X-ray fish are popular aquarium fish, and are sought-after due to their translucent skin.
The Lone Survivor
The X-ray tetra, or the Pristella maxillaris, is the only species in the Pristella genus.
The X-ray tetra, also known as the golden pristella tetra, is one of the very few animals that are transparent or translucent. Due to its faint yellow coloration, it is also called the water goldfinch.
This rather obviously named fish is an extremely adaptable organism, and can be found in waters both marine and fresh, both acidic and alkaline, and both clear and brackish. This is an ability almost unrivaled among fish; most can only survive in one of all three variables. However, its ideal habitat includes freshwater with a slightly acidic pH (between 6 and 7) value. It is found in the Amazon and Orinoco rivers, including their coastal deltas.

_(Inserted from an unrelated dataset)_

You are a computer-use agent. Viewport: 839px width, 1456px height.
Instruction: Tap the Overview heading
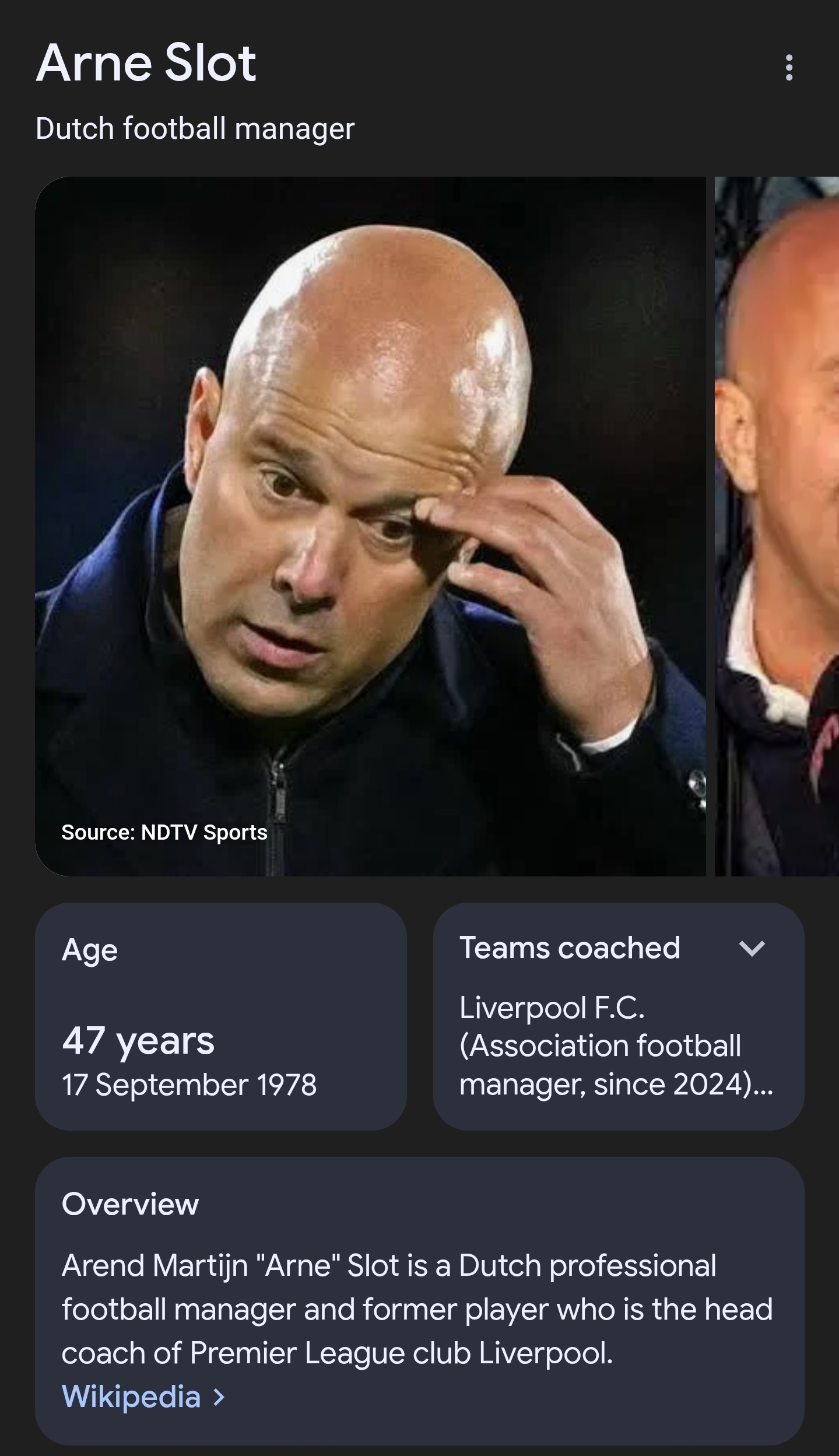pyautogui.click(x=130, y=1204)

Due to their visual appeal, they are very popular aquarium fish. They are shoal fish, and thus, are always kept in groups of 8-10 individuals. They are very tolerant of other occupants of aquariums, and thus, can be housed with any species that reciprocates their gesture.
Binomial Name: Pristella maxillaris
Their most noticeable and popular feature is, of course, the translucent skin. Though this has helped the species become popular in aquariums, it has a much more basal purpose. The translucent skin helps the fish blend against rocks or plants, safe from detection by predators. Their lightly colored scales also help them remain inconspicuous, as the scales are barely noticeable in water. If it is caught swimming in open water, the X-ray fish is virtually defenseless.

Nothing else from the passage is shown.